* _Lista de tarefas_
A – Por favor, reescreva o trecho do texto para estudo que começa com as palavras "Imagem: Site da" e termina com "continua preso.", trocando "Operação Factum" por "Operação Fato".
B – Liste todos os nomes de pessoas que aparecem no texto para estudo, na forma em que cada um aparece.

* _Texto para estudo_
* * *

Parceria entre cartório e Prefeitura de Conquista pode ser alvo de investigação

A foto oficial da parceria, tendo ao centro a vice-prefeita Irma Lemos e Carlos Bramont, foi retirada do site da Prefeitura

Imagem: Site da PMVC/divulgação

Jussara Novaes (Sudoeste Digital) – A parceria da Prefeitura de Vitória da Conquista, a
509 km de Salvador, com o
Cartório do 1º Ofício de Registro de Imóveis e Hipotecas pode ser objeto de investigação por envolver processo
de emissão de escrituras do programa de Regularização Fundiária dos loteamentos
municipais tendo como responsável o chefe do cartório, Antônio Carlos Bramont,
preso preventivamente nessa terça-feira, 3, na Operação Factum, da Polícia
Federal.


Ele
continua preso.

* * *

* _Dados fornecidos_

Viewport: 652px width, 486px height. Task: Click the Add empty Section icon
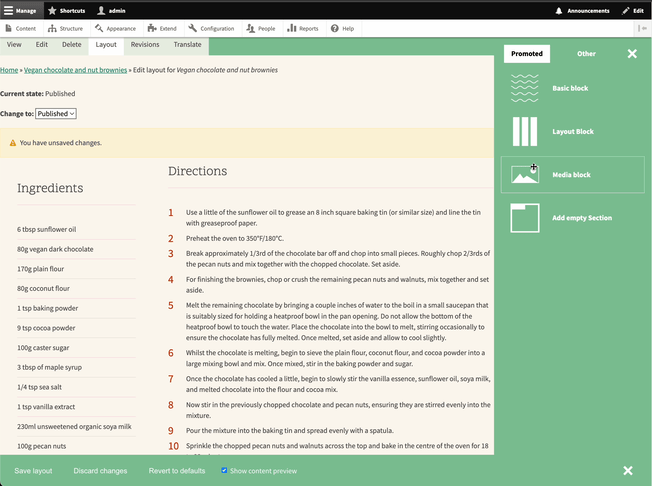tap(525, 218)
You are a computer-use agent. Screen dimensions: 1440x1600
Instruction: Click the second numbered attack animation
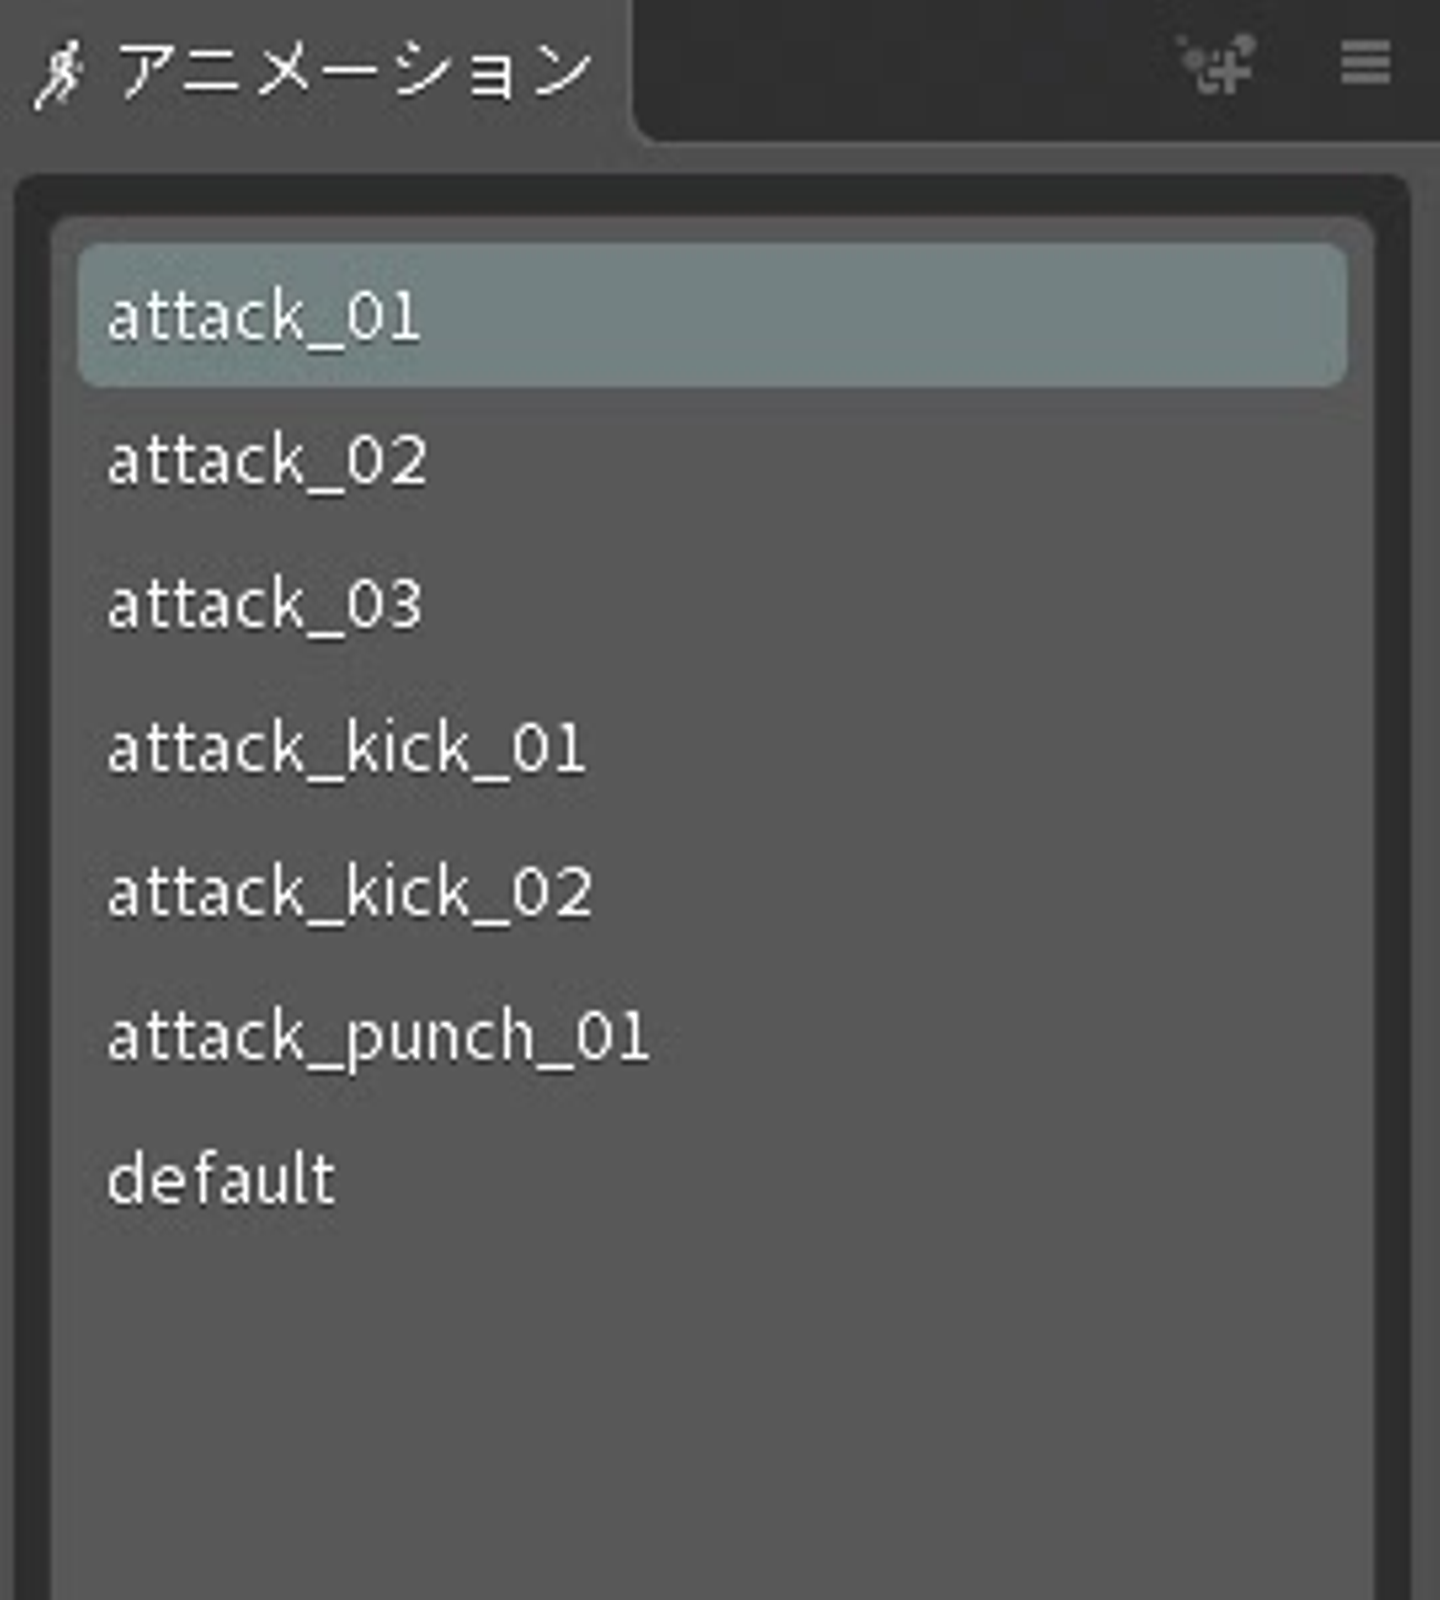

* * *

* _Problemas resolvidos_
A –
Imagem: Site da PMVC/divulgação

Jussara Novaes (Sudoeste Digital) – A parceria da Prefeitura de Vitória da Conquista, a
509 km de Salvador, com o
Cartório do 1º Ofício de Registro de Imóveis e Hipotecas pode ser objeto de investigação por envolver processo
de emissão de escrituras do programa de Regularização Fundiária dos loteamentos
municipais tendo como responsável o chefe do cartório, Antônio Carlos Bramont,
preso preventivamente nessa terça-feira, 3, na Operação Fato, da Polícia
Federal.


Ele
continua preso.

B –
- Irma Lemos
- Carlos Bramont
- Jussara Novaes
- Antônio Carlos Bramont